2) I am in the grieving process at the moment for this regret, it’s mixed with self anger, but the grieving process is underway and has been for some time.
3) I’ve learned from this regret…I know to follow my gut instinct with what people are telling me especially in regards to the issue that this instinct was about. I have talked about it on this blog on several occasions and am using my regret in this instance to try and help other people.
4) As the person in question is no longer part of my life I cannot seek forgiveness from them, and I am finding it hard to forgive myself for this regret because of what could have happened as a result of acting differently. I’m working on it and will keep you posted :)

Regret iii
Is the complicated one! The problem with abuse is that the victim is often “blamed” by the abuser for what is actually happening as they do not want to take responsibility for the actions. I am aware of the mistakes I made in the relationship so have allowed myself to feel responsible for the abuse which I was given as if it were somehow “deserved”. This is a common problem for survivors of abuse in any form, and thus where the professional help can come in. Even though I know I didn’t deserve the level of treatment I was subjected to and I am not to blame for the abuse I suffered because I feel on some level it was deserved punishment, I do not know how to combat this particular regret in my life. I am trying to by educating others on what emotional abuse is in the hope it will prevent other people from being in the situation I am currently in.

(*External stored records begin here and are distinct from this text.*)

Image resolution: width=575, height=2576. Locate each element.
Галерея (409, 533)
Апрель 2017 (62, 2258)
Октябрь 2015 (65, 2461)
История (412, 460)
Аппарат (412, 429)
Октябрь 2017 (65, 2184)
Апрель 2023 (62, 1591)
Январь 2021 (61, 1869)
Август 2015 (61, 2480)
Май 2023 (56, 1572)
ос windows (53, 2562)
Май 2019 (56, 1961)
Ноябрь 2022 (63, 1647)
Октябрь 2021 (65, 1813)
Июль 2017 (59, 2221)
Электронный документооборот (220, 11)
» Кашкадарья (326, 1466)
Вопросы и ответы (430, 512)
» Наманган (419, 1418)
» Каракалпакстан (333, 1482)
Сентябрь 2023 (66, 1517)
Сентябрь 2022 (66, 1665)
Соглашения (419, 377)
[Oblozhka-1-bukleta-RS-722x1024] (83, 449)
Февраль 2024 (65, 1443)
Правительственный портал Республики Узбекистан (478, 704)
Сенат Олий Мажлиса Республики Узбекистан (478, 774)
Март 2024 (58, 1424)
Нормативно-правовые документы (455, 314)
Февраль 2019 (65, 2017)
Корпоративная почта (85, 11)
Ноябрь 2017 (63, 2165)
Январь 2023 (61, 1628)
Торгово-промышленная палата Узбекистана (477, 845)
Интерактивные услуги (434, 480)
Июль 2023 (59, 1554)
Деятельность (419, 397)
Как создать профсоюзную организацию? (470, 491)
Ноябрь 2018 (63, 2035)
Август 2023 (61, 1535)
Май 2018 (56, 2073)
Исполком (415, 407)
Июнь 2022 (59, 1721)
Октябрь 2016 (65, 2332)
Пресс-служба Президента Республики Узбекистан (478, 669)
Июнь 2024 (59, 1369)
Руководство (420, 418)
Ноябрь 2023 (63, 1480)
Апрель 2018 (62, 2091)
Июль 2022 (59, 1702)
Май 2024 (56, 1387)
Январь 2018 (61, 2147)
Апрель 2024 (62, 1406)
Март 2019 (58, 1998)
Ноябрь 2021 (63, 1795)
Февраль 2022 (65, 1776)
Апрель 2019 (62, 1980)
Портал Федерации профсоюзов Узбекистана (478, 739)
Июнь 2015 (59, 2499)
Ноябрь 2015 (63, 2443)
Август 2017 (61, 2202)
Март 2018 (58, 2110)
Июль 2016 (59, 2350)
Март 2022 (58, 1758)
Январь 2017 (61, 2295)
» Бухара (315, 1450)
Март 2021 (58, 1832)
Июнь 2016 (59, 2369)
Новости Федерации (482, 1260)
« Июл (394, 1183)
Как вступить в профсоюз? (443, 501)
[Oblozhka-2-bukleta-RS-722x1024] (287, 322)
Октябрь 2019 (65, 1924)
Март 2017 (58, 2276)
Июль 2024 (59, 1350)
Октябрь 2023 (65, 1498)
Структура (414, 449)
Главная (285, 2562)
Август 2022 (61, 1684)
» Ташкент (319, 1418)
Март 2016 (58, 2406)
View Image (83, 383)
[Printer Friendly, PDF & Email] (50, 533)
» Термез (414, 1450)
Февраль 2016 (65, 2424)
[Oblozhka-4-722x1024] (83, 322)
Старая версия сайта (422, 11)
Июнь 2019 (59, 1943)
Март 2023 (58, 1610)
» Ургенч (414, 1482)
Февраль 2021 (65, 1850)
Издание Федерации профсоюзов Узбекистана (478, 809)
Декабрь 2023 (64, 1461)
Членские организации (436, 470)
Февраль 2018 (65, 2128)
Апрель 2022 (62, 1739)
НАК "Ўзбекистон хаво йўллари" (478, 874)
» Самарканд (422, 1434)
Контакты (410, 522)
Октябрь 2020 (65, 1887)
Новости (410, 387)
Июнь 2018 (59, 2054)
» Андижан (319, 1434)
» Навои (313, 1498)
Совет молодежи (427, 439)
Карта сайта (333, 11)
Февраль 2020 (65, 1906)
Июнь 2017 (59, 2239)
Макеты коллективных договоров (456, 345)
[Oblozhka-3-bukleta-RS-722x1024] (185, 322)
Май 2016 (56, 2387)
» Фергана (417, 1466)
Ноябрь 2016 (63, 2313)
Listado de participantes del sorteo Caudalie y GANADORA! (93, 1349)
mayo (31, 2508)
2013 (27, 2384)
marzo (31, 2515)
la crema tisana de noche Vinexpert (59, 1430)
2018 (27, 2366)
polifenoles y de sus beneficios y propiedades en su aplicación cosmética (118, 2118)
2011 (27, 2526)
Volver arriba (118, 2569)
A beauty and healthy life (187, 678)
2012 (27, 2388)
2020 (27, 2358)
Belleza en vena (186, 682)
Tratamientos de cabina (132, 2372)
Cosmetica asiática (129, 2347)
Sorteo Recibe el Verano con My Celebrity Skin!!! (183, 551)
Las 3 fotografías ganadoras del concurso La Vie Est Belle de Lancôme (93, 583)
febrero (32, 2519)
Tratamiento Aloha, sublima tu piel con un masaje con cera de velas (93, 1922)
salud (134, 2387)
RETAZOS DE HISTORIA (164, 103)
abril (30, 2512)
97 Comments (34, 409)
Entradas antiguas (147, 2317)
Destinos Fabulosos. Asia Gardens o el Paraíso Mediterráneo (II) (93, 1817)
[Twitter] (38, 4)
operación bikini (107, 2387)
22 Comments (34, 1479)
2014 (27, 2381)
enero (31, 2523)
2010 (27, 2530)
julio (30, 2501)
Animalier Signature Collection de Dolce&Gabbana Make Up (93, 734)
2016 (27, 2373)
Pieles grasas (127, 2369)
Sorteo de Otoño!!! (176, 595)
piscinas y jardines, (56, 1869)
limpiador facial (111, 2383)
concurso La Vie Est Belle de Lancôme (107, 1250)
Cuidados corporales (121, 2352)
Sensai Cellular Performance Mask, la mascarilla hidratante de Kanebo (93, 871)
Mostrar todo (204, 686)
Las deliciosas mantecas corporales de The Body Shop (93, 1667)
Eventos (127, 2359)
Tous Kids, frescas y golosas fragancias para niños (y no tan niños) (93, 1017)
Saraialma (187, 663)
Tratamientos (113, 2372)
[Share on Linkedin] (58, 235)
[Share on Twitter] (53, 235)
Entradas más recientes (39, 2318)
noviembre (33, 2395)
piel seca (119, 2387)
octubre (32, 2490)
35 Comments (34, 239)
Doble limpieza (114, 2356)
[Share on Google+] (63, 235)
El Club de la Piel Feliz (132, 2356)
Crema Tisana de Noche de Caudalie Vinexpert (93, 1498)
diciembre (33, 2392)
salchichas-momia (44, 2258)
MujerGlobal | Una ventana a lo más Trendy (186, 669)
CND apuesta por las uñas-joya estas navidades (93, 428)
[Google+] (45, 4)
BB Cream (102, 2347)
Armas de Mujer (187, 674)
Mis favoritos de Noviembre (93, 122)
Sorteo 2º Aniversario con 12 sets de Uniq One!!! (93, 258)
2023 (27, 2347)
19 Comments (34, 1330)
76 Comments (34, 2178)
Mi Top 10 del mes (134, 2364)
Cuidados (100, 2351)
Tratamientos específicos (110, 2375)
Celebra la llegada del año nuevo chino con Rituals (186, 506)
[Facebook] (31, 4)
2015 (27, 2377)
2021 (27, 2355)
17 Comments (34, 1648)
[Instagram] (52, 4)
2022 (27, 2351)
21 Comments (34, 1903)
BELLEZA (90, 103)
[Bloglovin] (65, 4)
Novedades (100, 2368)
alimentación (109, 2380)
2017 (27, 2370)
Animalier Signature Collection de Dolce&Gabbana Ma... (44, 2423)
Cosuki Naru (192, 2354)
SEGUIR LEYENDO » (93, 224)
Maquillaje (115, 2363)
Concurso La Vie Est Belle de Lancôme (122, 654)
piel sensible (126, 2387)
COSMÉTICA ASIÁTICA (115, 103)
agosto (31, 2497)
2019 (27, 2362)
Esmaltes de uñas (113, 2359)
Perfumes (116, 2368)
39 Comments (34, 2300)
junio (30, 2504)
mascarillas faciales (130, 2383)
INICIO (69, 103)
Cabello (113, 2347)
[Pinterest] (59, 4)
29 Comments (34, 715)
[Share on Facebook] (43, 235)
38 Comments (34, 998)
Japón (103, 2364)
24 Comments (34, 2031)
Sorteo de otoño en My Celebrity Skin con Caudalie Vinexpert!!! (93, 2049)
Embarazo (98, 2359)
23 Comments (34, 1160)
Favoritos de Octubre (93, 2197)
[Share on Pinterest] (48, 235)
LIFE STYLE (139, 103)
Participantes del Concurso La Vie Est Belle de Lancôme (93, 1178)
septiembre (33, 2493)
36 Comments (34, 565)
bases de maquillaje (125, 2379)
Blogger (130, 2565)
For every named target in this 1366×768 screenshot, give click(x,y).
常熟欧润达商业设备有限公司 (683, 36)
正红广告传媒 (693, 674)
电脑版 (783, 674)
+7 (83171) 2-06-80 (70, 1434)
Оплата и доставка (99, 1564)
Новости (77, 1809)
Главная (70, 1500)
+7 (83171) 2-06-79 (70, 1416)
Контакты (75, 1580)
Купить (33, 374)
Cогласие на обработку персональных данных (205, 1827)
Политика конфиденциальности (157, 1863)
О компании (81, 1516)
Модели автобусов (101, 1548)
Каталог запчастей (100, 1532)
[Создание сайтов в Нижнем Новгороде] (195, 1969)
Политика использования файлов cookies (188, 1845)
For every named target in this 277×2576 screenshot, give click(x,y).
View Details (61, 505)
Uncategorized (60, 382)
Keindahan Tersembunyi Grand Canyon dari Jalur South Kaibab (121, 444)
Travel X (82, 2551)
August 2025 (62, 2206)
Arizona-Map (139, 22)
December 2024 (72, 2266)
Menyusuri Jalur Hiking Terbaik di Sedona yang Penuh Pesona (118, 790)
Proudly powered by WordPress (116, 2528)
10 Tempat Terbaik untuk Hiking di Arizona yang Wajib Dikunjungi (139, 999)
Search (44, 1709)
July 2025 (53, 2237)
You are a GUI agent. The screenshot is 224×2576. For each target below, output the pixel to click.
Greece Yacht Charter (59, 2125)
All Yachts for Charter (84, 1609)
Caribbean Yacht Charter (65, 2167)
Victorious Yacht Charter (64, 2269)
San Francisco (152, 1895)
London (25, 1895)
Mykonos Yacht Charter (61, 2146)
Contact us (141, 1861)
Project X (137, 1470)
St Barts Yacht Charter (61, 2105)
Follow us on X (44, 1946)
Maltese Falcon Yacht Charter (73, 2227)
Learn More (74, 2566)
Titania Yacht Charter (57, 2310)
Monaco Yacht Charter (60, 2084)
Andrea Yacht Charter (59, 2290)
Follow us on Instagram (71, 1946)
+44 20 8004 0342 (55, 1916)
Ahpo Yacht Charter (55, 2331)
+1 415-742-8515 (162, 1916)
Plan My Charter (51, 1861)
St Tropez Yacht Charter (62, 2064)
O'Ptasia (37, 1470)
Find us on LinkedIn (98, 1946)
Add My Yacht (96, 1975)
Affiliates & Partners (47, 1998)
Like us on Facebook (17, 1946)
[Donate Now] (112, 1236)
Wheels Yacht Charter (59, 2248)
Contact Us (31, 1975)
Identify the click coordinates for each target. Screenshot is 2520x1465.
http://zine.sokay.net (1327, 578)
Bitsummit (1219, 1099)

Regrets are tricky things.
They eat away inside you and it is important not to dwell on them for years on end as this could cause irreparable damage and could lead to: severe depression, self harm or suicidal thoughts. Which if you already suffer from any/all of these is a pretty nasty situation to find yourself in, let me tell you!

If you know garlic is gonna make you sick – don’t eat it!
If you have the chance to go to a Scottish island – seize it!
If you get the chance to duet a Britney number – go shake your sexy butt!

Always learn from regrets and don’t allow yourself to repeatedly make the same mistakes over and over again! Learn from them, live from them, grow from them…and forgive other people’s mistakes and regrets, else how can you expect them to forgive you for yours?